What you are asked to do: Copy out the lines below word for word, starting with the line that contains "You are a computer-use" and continuing through the last line, and include both ends. Leave the pictures out of your answer.
-.-.-
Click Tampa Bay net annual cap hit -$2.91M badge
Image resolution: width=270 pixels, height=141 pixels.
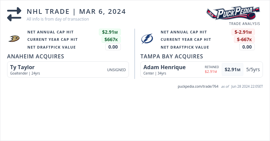click(x=243, y=32)
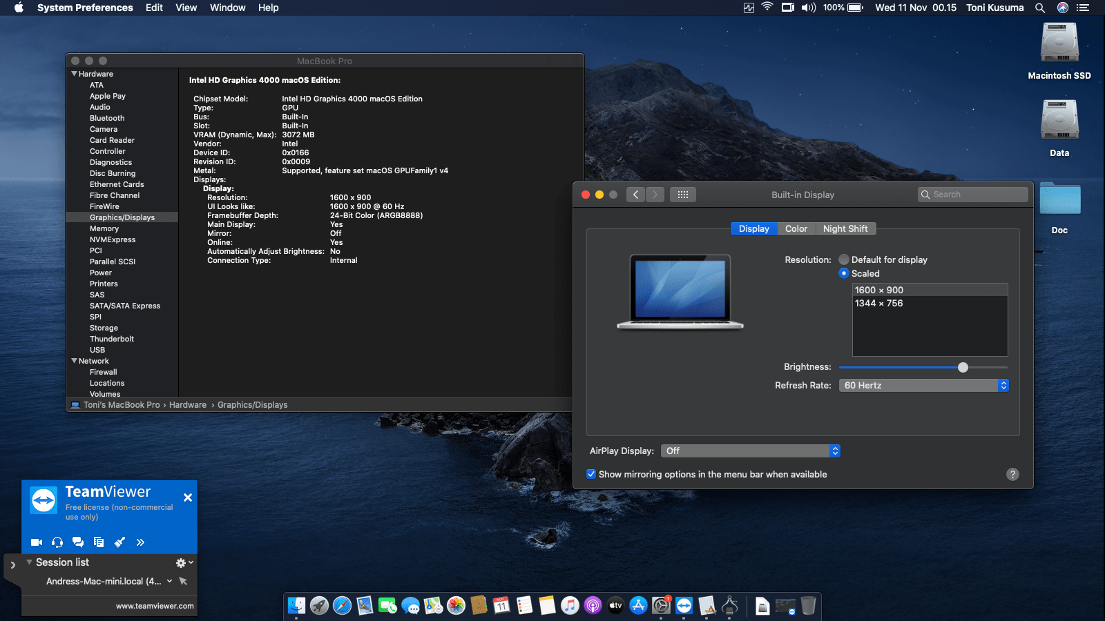This screenshot has width=1105, height=621.
Task: Open the Window menu in the menu bar
Action: coord(227,8)
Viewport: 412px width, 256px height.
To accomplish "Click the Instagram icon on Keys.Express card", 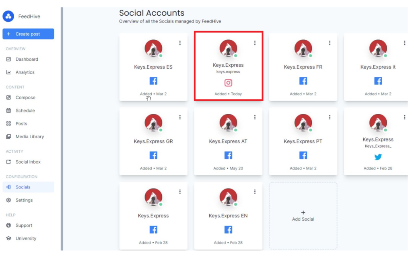I will [x=228, y=83].
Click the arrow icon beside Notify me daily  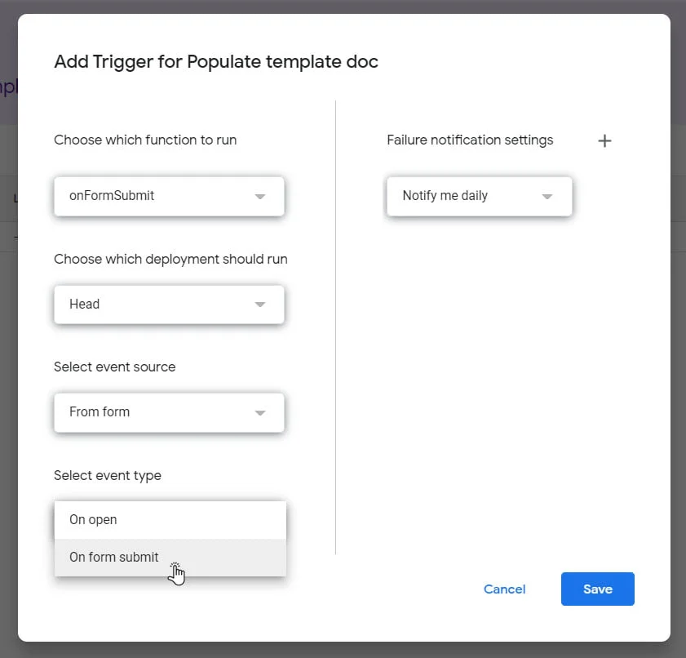(547, 197)
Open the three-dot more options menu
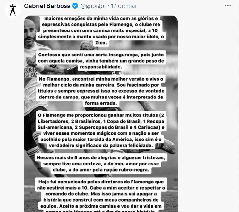Screen dimensions: 239x212 pyautogui.click(x=228, y=6)
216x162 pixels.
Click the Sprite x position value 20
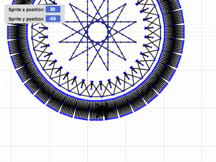(x=53, y=9)
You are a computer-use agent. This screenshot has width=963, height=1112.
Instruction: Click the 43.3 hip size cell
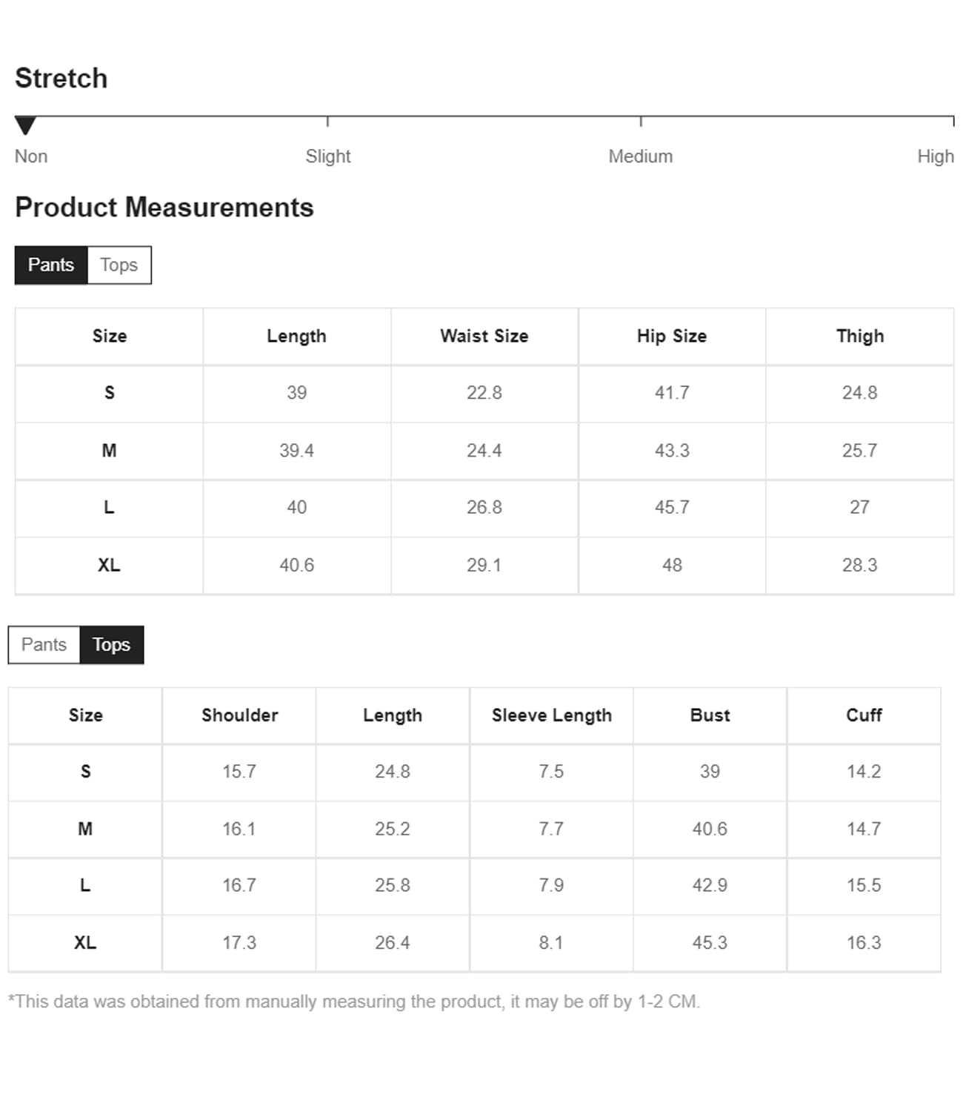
-.-.-
Answer below:
You are a computer-use agent. This screenshot has width=963, height=1112.
Instruction: Click the 43.3 hip size cell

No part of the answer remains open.